THE TASK: From the records below, transcribe only the lines running from the one with "Where should I click to: Open" through the one with "Where should I click to: Toggle". Keep both of those end lines.

[Start of Attachment]

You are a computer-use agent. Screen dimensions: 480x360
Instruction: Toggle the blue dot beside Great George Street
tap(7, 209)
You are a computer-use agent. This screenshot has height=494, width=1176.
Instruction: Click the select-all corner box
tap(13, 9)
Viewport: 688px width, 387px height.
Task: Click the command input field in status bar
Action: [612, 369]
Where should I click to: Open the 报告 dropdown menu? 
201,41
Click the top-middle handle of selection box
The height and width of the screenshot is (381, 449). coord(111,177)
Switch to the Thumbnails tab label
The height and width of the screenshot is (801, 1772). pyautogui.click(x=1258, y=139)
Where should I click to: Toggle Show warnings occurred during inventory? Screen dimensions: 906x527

[End of Attachment]
[Start of Attachment]

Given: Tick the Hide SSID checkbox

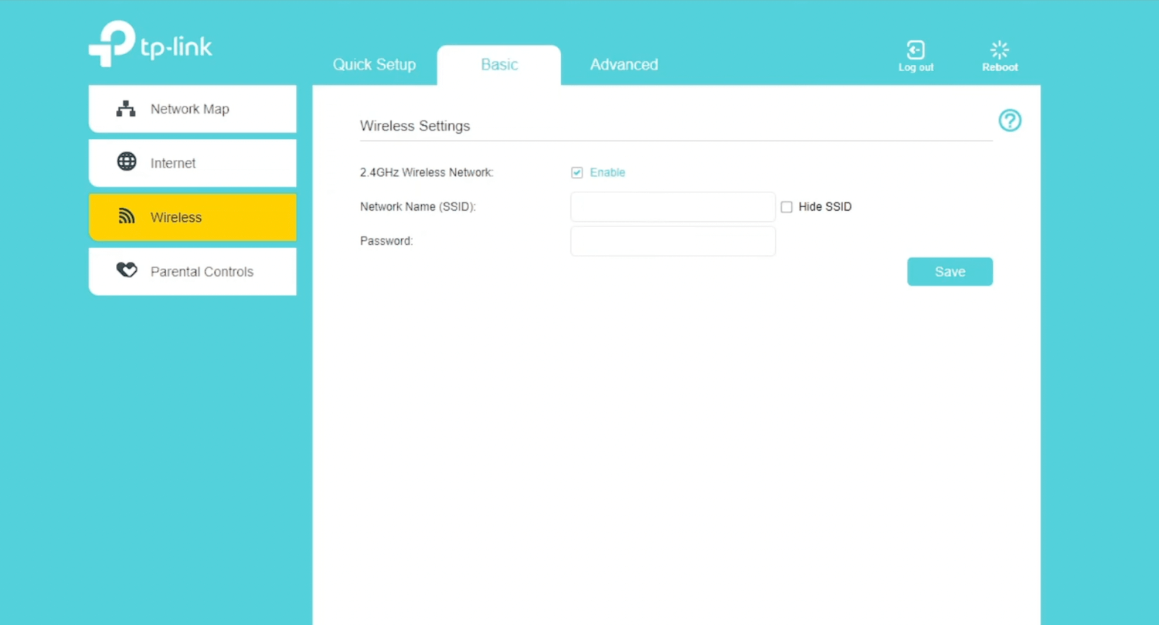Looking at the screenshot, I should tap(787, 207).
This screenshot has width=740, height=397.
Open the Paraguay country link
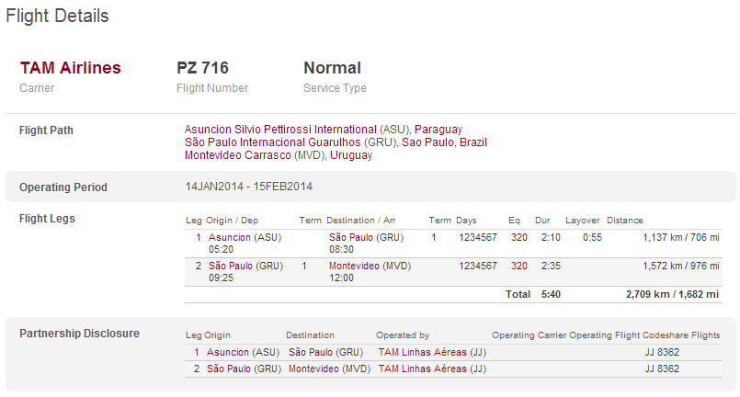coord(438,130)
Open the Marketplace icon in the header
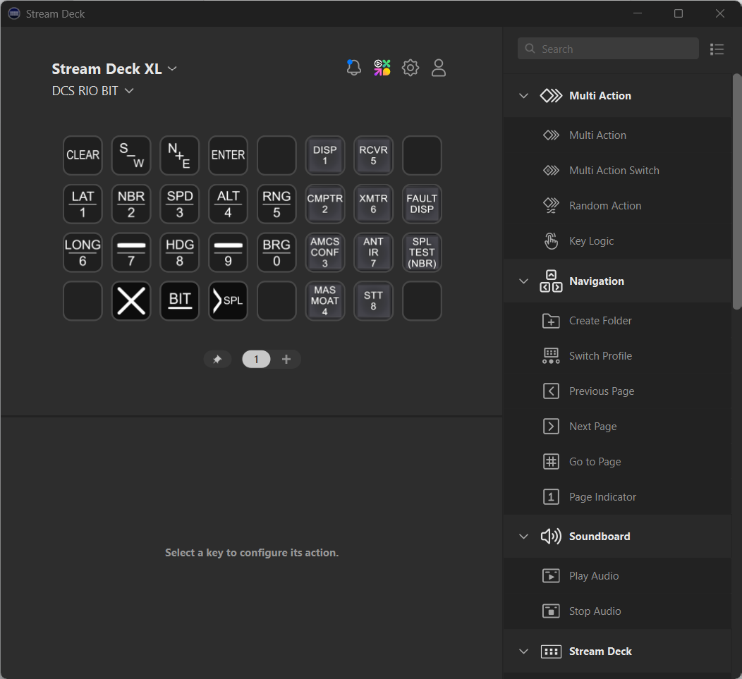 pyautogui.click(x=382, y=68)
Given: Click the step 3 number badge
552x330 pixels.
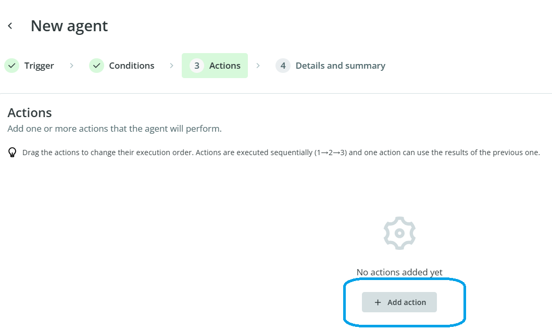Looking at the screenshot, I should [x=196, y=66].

[End of Attachment]

COMPLETED TASK:
Where should I click to: Open the 报告 dropdown menu? 
201,41
Click the top-middle handle of selection box
The height and width of the screenshot is (381, 449). coord(111,177)
Switch to the Thumbnails tab label
The height and width of the screenshot is (801, 1772). pyautogui.click(x=1258, y=139)
Where should I click to: Toggle Show warnings occurred during inventory? Screen dimensions: 906x527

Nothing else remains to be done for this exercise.